In his welcoming address, Andrey Bystritskiy, Chairman of the Board of the Foundation for Development and Support of the Valdai Club, stressed the importance of seeking new ways of interaction between Russia and Armenia in the Eurasian region as a whole.

"All the topics that we are discussing today are very relevant for us, and we hope that we will be able to find new opportunities for cooperation," Bystritsky noted.

Alexander Khachaturyan, Advisor to the Prime Minister of Armenia and Executive Director of the Center for Strategic Initiatives, in turn expressed hope that "the discussion will result in practical results."

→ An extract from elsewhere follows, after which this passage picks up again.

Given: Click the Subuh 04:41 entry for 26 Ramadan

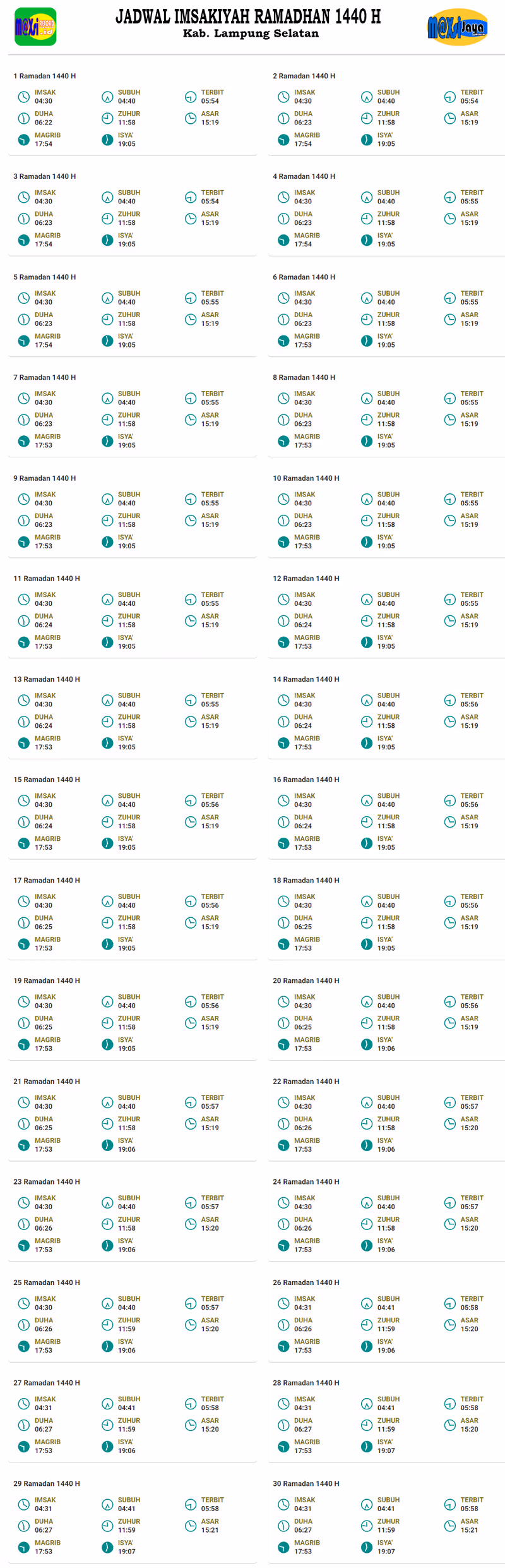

Armenian Defense Minister Vigen Sargsyan outlined the main trends in the development of the Caucasus and the Middle East, noting the clearer self-identification of each country and the reinterpretation of the borders of the regions. According to the minister, today, the role of Russia, Turkey, Iran and other major players in the Middle East is extremely important.

"Armenia is trying to build relations with major world powers in areas where bilateral interests coincide," Sargsyan said, noting that in Armenia’s foreign policy, relations with Russia and relations within the framework of strategic alliances, particularly the Eurasian Economic Union and the Collective Security Treaty Organization, traditionally play a special role.

Opening the first panel of the session "How to maintain stability and promote development in a rapidly changing world," Fyodor Lukyanov, the Valdai Club Research Director, said that "the instability in the world is unprecedentedly interconnected, there are no regions, even those that seemed safe, guaranteed from Internal shocks ".

Vitaly Naumkin, President of the Institute of Oriental Studies, Russian Academy of Sciences, explained this, using the example of the most turbulent region, in which the interests of global and regional players converge, the Middle East. Instability in the Middle East, which is the main threat to the Eurasian region, was also discussed by Valdai Club expert and director of the Caucasus Institute, Aleksandr Iskandaryan. He noted that whereas 10 years ago, the main security threats to the region came from within, now they are coming from outside.

Ruben Safrastyan, Director of the Institute of Oriental Studies of the National Academy of Sciences of Armenia, suggested that the new world order arising after the period of unpredictability will be occupied by four poles: the United States, Russia, China and a set of small states. The latter reflects the democratization of the world, to which no one can rule in a team style. According to Safrastyan, traditional and conservative values, which should guide small and medium-sized countries, play a special role in the formation of a new world order.

Karen Bekaryan, a legislator at the National Assembly of the Republic of Armenia discussed the topic of tradition and conservatism, noting that stability is not an end in itself, but an instrument of development.

Continuing this idea, Ivan Timofeev, Programme Director of the Valdai Club and the Russian Council for International Affairs, noted that conservatives "understand the limitations of reasonable approaches, consider balance and restraint to be important." He also touched upon the role of the United States in the current global changes, stressing that expectations from the new US administration are not yet justified.

Nikolai Zlobin, President and founder of the Washington-based Center on Global Interests, disagreed that the United States is today a factor of maximum uncertainty in the global arena. In his opinion, it is quite the opposite: the United States is excessively stable, not capable of change. Therefore, special policy changes in connection with Donald Trump's presidency should not be expected. The US is accustomed to looking at the world systematically, not "seeing" individual countries and anticipating or shaping global trends. This will continue and will serve as an obstacle for Trump's declared "turn inwards."

According to Zlobin, Trump will most likely delegate the actual conduct of foreign policy to the very establishment he is up against, and therefore nothing will fundamentally change. Zlobin added that in the modern world, the state in general is rapidly losing its functions and opportunities, giving way to a wide variety of non-state actors. According to Zlobin, Armenia is to some extent the prototype of the future state. Its citizens can have different passports, they move around the world and together with the diasporas are in fact an institution of global civil society based on common values.